Statistics & Probability | Instructor: Suman Ganguli

Category: Projects

Personal Data Project – Instructions

Please hand in your spreadsheet with your Personal Data Project by Thursday, May 27. Submit either the share link or the spreadsheet file on Blackboard, under the “Personal Data Project” Assignment.

Your spreadsheet should contain the following:

  • your recorded data
  • summary statistics: mean, median, max, min, standard deviation
  • frequency table and frequency histogram
  • optional: time series plot (data over time)
  • a short paragraph describing your project:
    • background: what variable you chose, why you were interested in that variable, and your method for recording the data;
    • some comments on the summary statistics, including any patterns you notice in the frequency distribution and/or the time series plot

You can consult my Personal Data Project spreadsheet and use it as a model.

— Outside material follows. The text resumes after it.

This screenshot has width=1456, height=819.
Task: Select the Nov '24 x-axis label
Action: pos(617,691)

Gapminder: Data & Scatterplots

Please visit and explore the Gapminder website which I will show in class after spring break:

  • the homepage has links to various features on the site
  • the Tools page has an interactive scatterplot tool which I will show in class:

GapMinder has a LOT of data that is available for download, and so is a very good source for project topics and datasets.  They provide datasets for 519 (!) different “indicators” listed alphabetically–everything from “Adults with HIV (%, age 15-49)”) to “Yearly CO2 emissions (1000 tonnes).”

Browse through the list to get some ideas for project topics (clicking under the “Download” column downloads the data in an Excel file; clicking under “View” opens a Google spreadsheet with the dataset.)

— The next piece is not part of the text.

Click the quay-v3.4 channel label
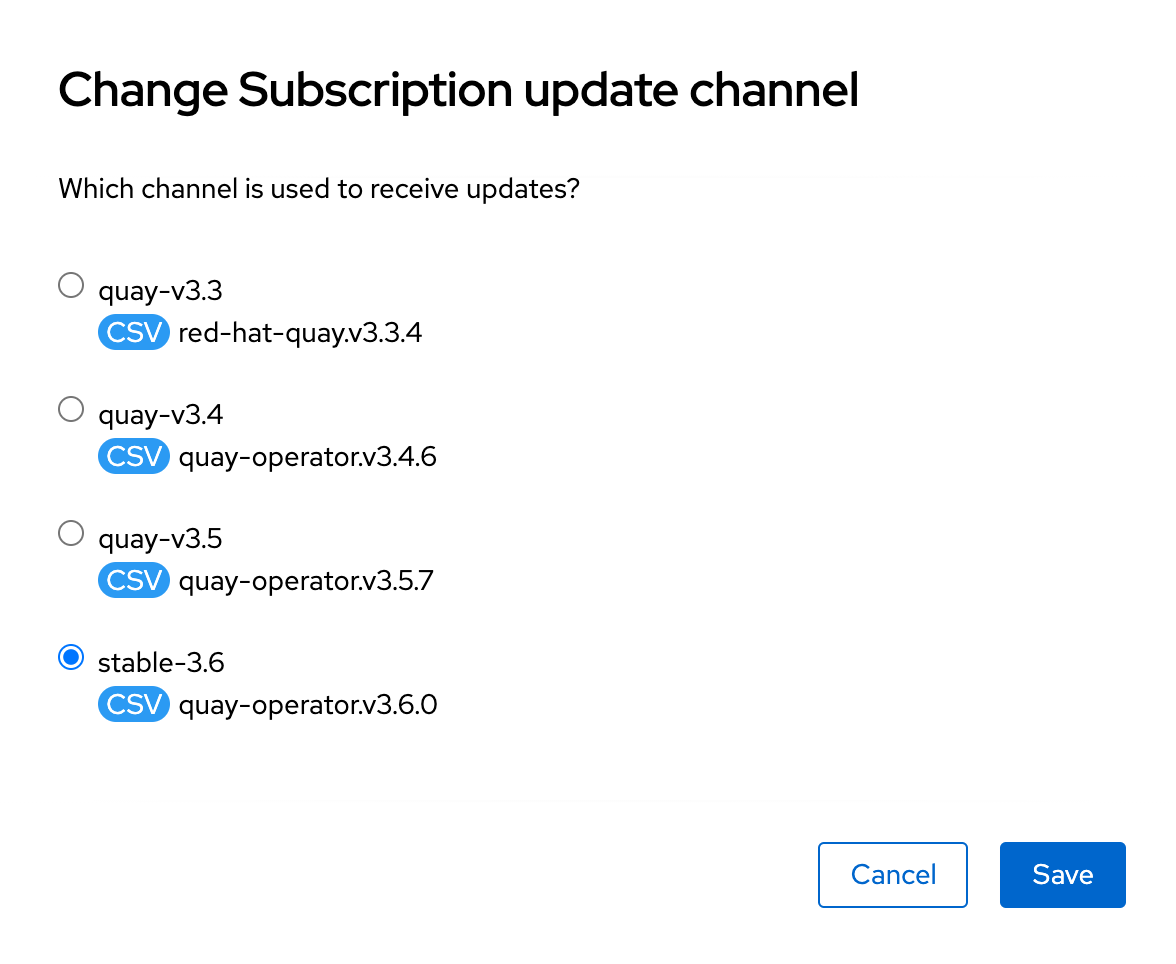This screenshot has height=964, width=1176. (160, 415)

Here is a scatterplot I will show in class titled the “Wealth & Health of Nations“, as measured by life expectancy (a measure of a country’s health) vs. GDP per capita (a measure of its wealth):


GapMinder actually shows a time-lapse animation of scatterplots, showing how this paired data set evolved over the past 200 years.

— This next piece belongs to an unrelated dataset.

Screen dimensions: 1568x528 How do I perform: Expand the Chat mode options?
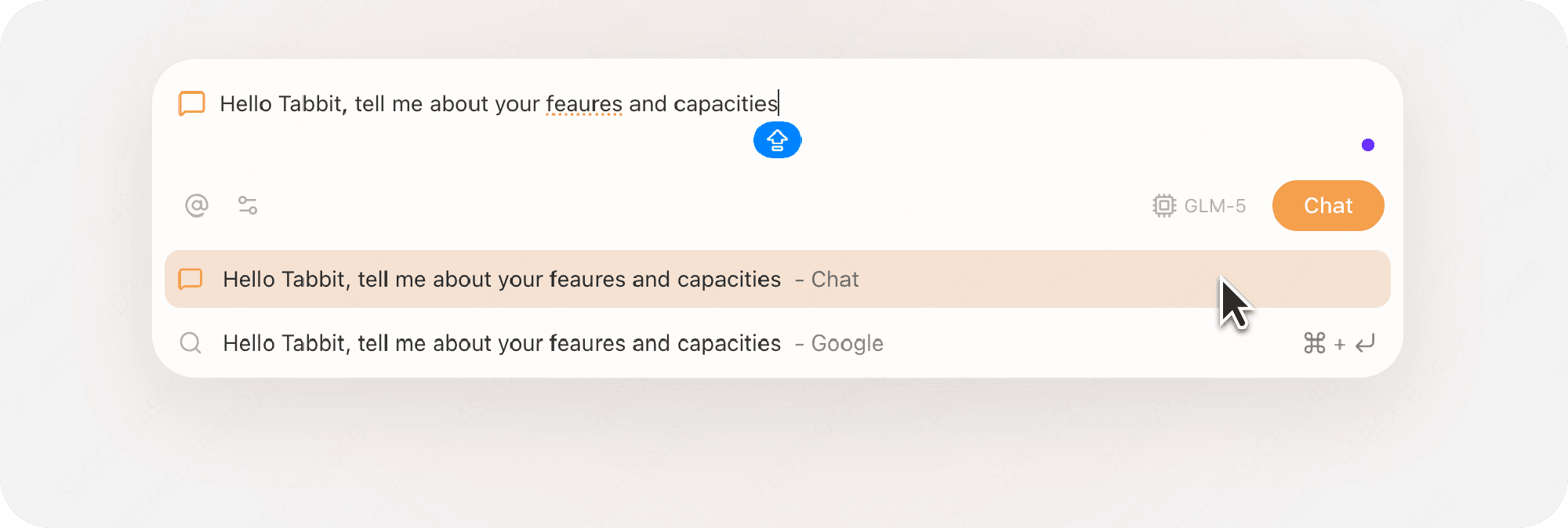[1327, 205]
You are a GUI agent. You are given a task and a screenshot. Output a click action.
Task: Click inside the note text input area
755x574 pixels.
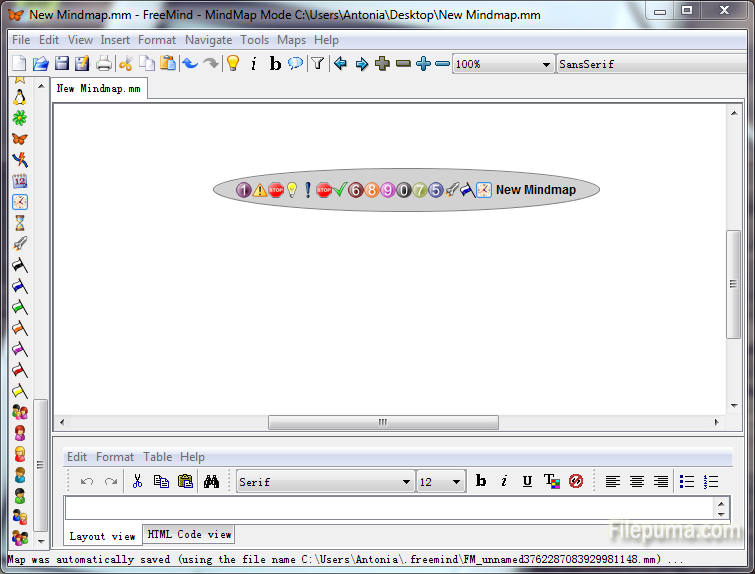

(In fact, they produced a video called “200 years that changed the world” in which Hans Rosling, the medical doctor and statistician who created GapMinder, provides commentary on this time-lapse data.  Rosling became widely known through his TED talks. His first one, from 2006, is titled “The best stats you’ve ever seen“–it’s worth watching!)

Project #1: Personal Data Collection & Analysis

For this project, you will collect and analyze data regarding some “personal metric” of your choosing. This project will count as 5% of your course grade.

Choose your variable:

Choose something you’re interested in measuring about your daily life. We will discuss some examples in class this Wednesday (and we will post some ideas in the comments below).

You can get some ideas by searching the web for “quantified self” or “self-tracking.” In fact, there is a recent MIT Press book titled Self-Tracking, which has this in its description:

People keep track. In the eighteenth century, Benjamin Franklin kept charts of time spent and virtues lived up to. Today, people use technology to self-track: hours slept, steps taken, calories consumed, medications administered. Ninety million wearable sensors were shipped in 2014 to help us gather data about our lives. This book examines how people record, analyze, and reflect on this data, looking at the tools they use and the communities they become part of.

Deadline: Choose your variable by Monday, Feb 22.

Data collection:

After you have chosen your personal variable, start recording your data on a (more or less) daily basis:

  • Set up a spreadsheet with columns for “Date” and “[Variable name]”; you can also include a third column for “Notes.”
  • Each day, enter the data in your spreadsheet.
  • Use the optional “Notes” column to record any information that may be useful later when you analyze your data (for example, to explain outliers).

Data analysis:

At the end of the semester you will use your spreadsheet to

  • create a frequency table and histogram using your data
  • create a time series plot of your data;
  • compute the standard summary statistics (mean, median, variance, standard deviation);
  • briefly describe (in 1-2 paragraphs) the distribution and analyze the summary statistics.

Further details (and an example) on how to describe the distribution and analyze the summary statistics will be discussed in class over the course of the semester.